Appellant’s contention:-The learned Addl. Commissioner (AR) appearing for the Revenue, on the other hand, submits that in the present case the process of drawing steel/brass wire from wire rods does not amount to manufacture and, therefore, the supplier of raw material of steel/brass wire has paid the duty incorrectly and, therefore the said payment cannot be considered as duty. He also relies on the decision of the Tribunal in the case of Technoweld Industries- 2003 (155)E.L.T.209 (S.C.) and the Circular No. 720/36/2003-CX, dated 29-5-2003 issued by the CBEC clarifying that drawing of wire from wire rods would not amount to manufacture.
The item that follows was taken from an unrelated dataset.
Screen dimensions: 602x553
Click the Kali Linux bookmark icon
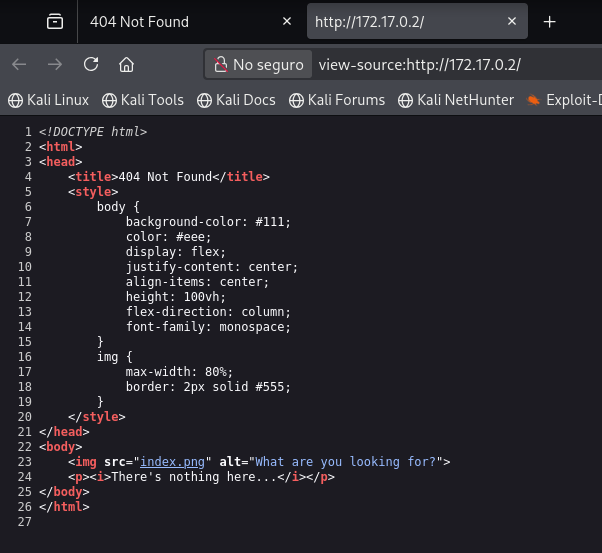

Accordingly, he pleads that the impugned order be set aside and the appeal allowed.
 
Respondent’s contention:- None appeared for the respondent.
 
Reasoning of judgment:- It is true that in the case of Technoweld Industries (supra), the Hon’ble Apex Court had held that the process of drawing wires from wire rods not amount to manufacture. The issue dealt in the said decision is only whether the process of drawing wire from wire rod amounts to manufacture or not. The said decision did not deal with the case relating to availment of credit of duty paid wrongly. Therefore, the ratio of the said decision has no application to the facts before them in the present case.
 
In the case before them, the issue is whether the credit can be denied even if the duty has been paid wrongly by the supplier of inputs. This Tribunal in a number of cases cited supra relied upon by the lower appellate authority has clearly held that the excise authorities having jurisdiction over the recipient of inputs cannot reopen the classification adopted by the officer having jurisdiction over the input supplier. In the present case, it is not the case of the Revenue that the excise authorities having jurisdiction over the input supplier has questioned the classification and held that the payment of duty was incorrect. If that be so, the authorities at the receiver’s end cannot question the classification or payment of duty and deny the Cenvat credit in respect of the duty paid by the supplier of the goods and borne by the receiver.
 
Therefore, they do not find any merit in the appeal filed by the Revenue. Accordingly, the same is dismissed as devoid of merits.
 
Decision:- Appeal dismissed.
 
Comment:- The analogy of the case is that Cenvat credit in respect of the duty paid by the supplier of the goods and borne by the receiver can be taken irrespective of the fact whether the process undertaken by the supplier amounts to manufacture or not. This is for the reason that the excise authority having the jurisdiction over the recipient of inputs cannot reopen the classification adopted by the officer having jurisdiction over the input supplier. When the revenue department has not objected duty payment by the supplier, its credit cannot be disallowed to the purchaser of the goods.